Problem description: Copy every line of the data in which the word "Given" occurs.

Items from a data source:
# # # # #

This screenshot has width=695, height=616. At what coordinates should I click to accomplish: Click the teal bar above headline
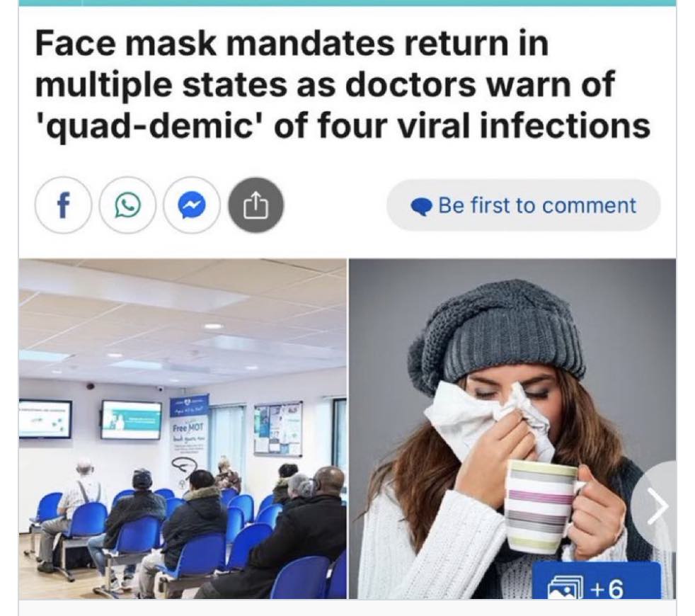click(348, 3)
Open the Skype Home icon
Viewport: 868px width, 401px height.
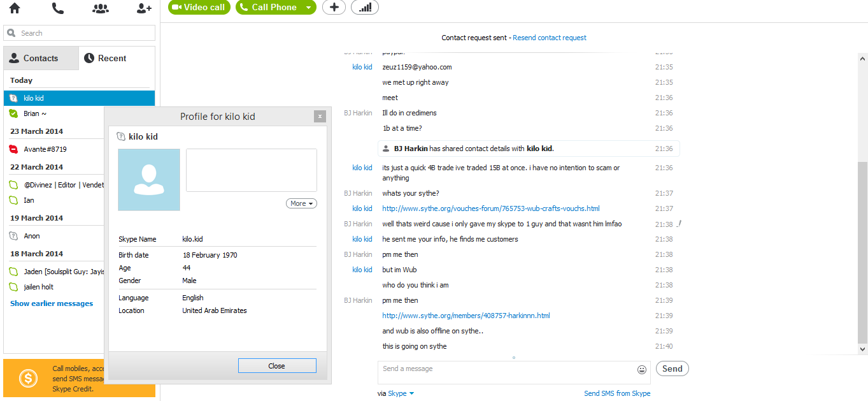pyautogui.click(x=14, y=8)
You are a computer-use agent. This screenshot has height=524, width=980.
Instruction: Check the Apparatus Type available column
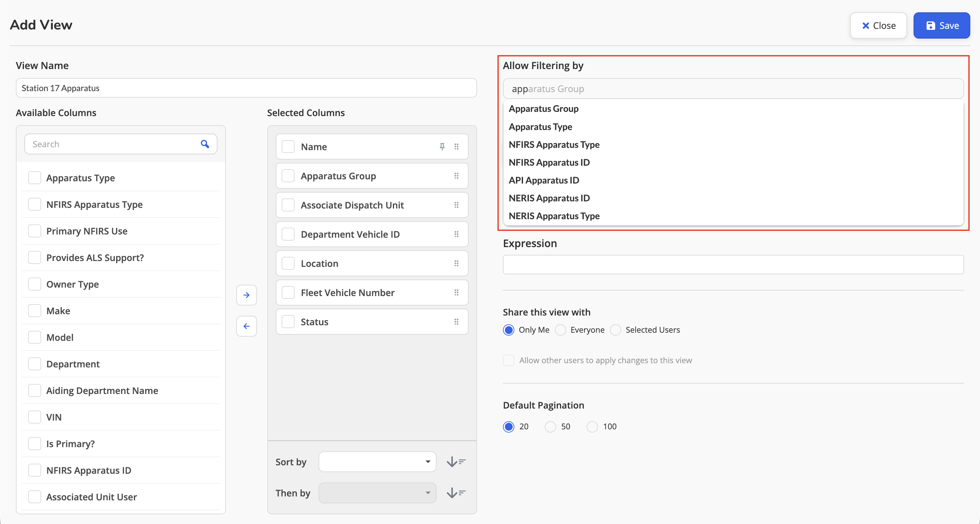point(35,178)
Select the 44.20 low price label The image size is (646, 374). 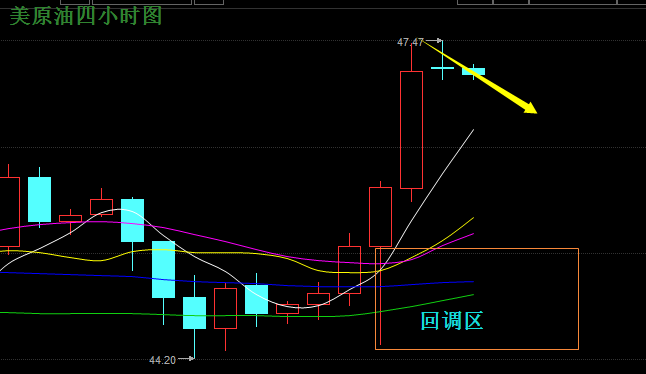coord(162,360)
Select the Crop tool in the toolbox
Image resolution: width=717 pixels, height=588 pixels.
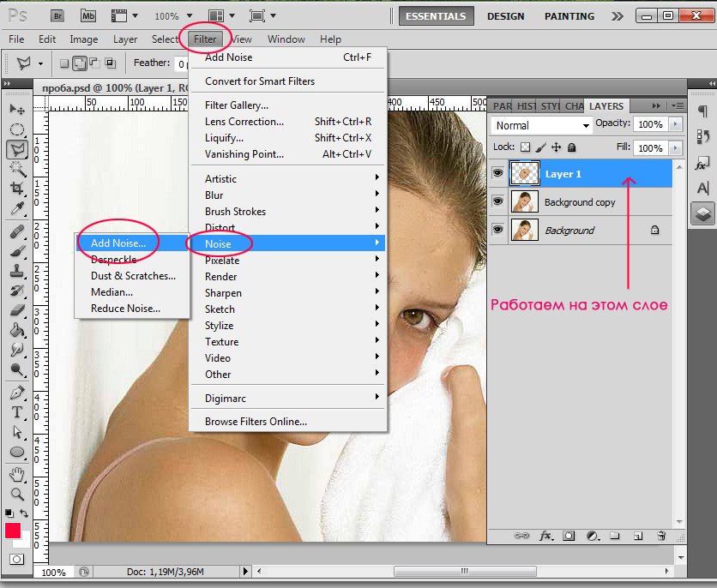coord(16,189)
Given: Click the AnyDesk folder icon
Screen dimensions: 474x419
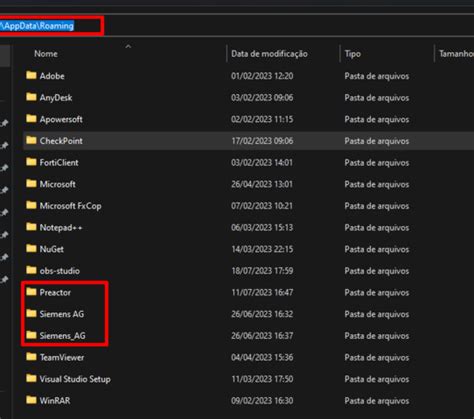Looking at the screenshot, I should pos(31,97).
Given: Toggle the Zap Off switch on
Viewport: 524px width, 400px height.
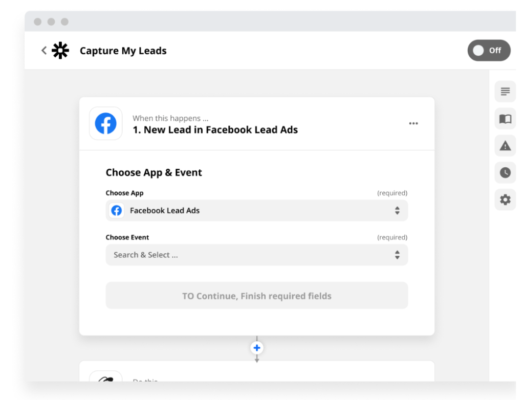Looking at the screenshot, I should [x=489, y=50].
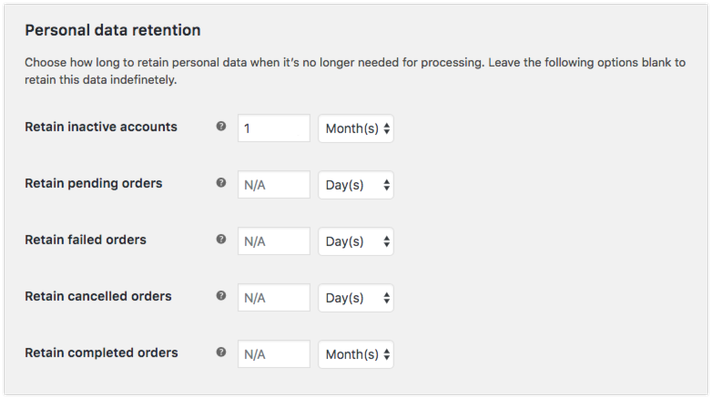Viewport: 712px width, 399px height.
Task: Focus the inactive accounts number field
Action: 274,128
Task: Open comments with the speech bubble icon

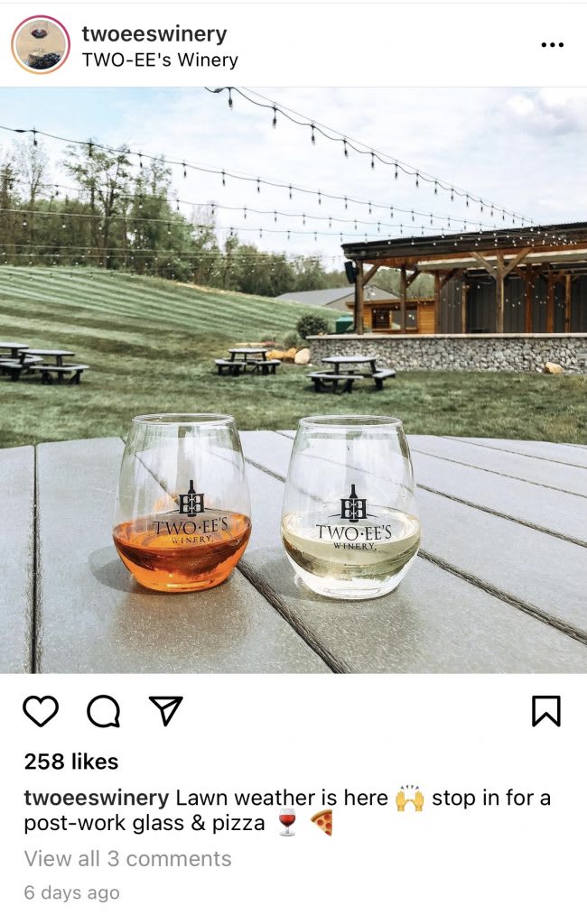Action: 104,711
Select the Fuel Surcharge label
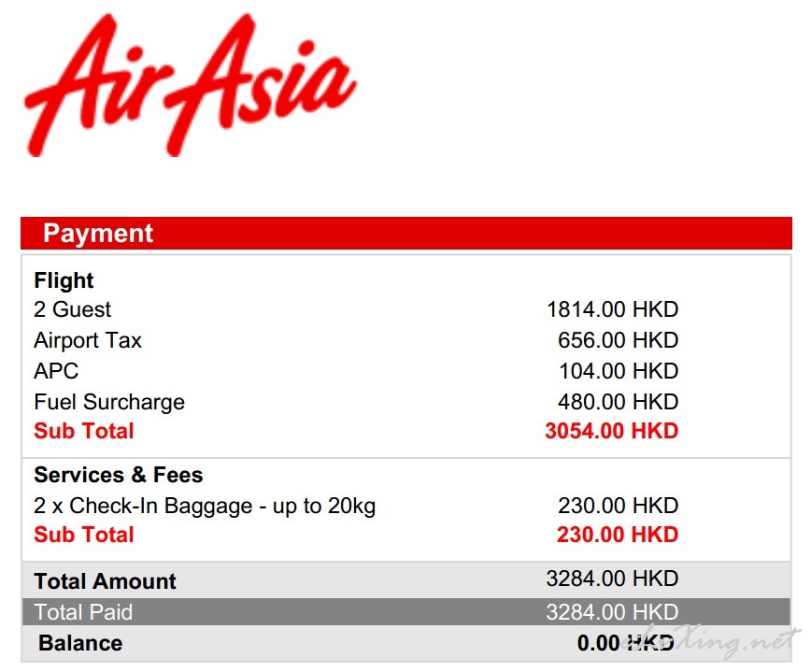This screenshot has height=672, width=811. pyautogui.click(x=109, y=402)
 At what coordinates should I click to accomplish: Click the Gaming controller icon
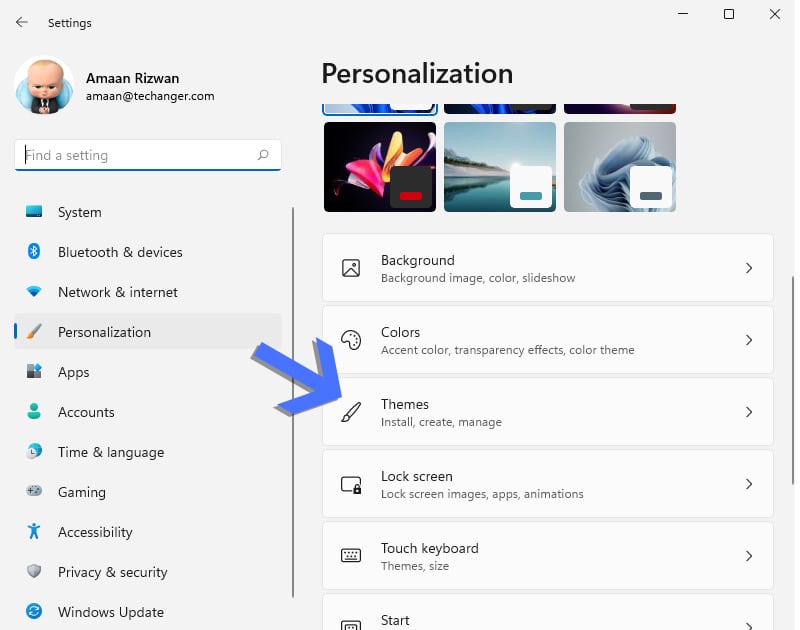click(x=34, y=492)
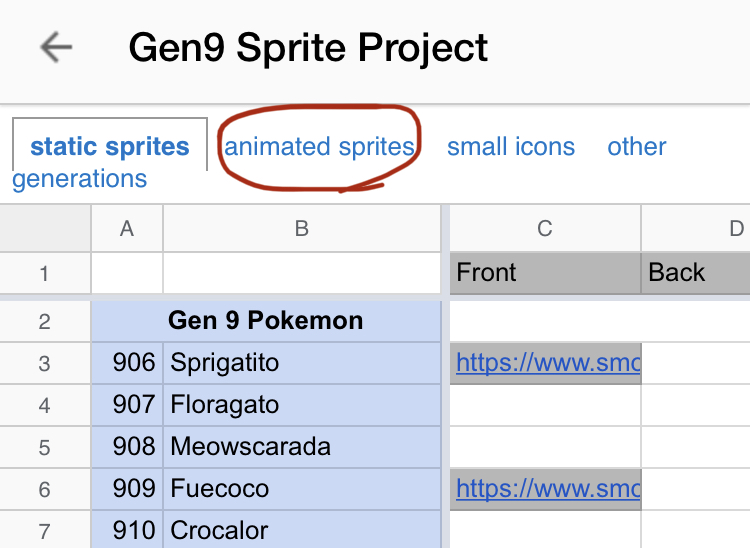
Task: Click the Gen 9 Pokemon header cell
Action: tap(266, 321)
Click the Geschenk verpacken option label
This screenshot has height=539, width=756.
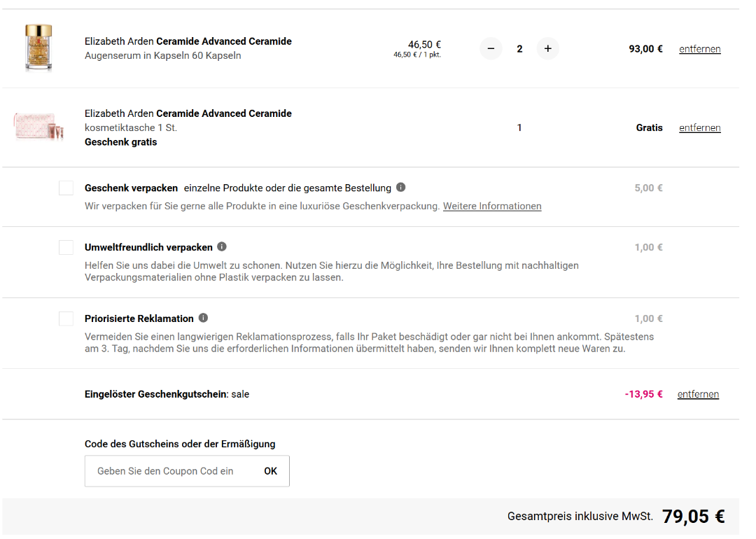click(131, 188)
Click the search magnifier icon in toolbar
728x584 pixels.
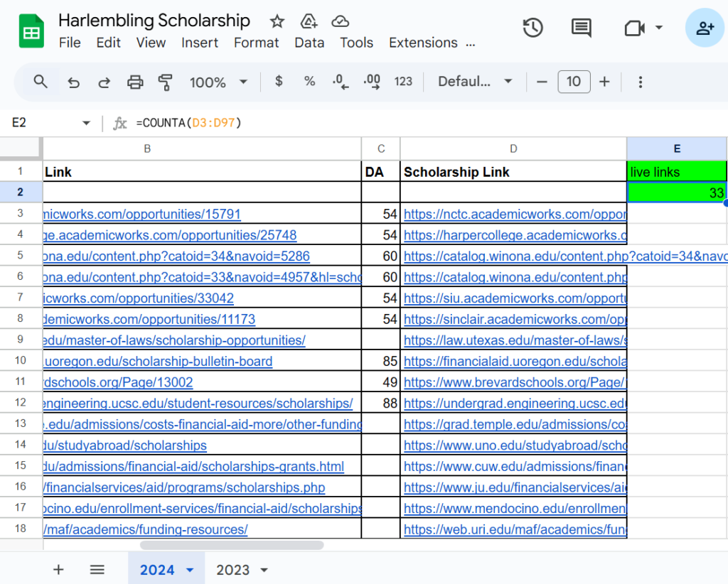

# # # # #

Answer:
Given: Click the AnyDesk folder icon
Given: Toggle the Zap Off switch on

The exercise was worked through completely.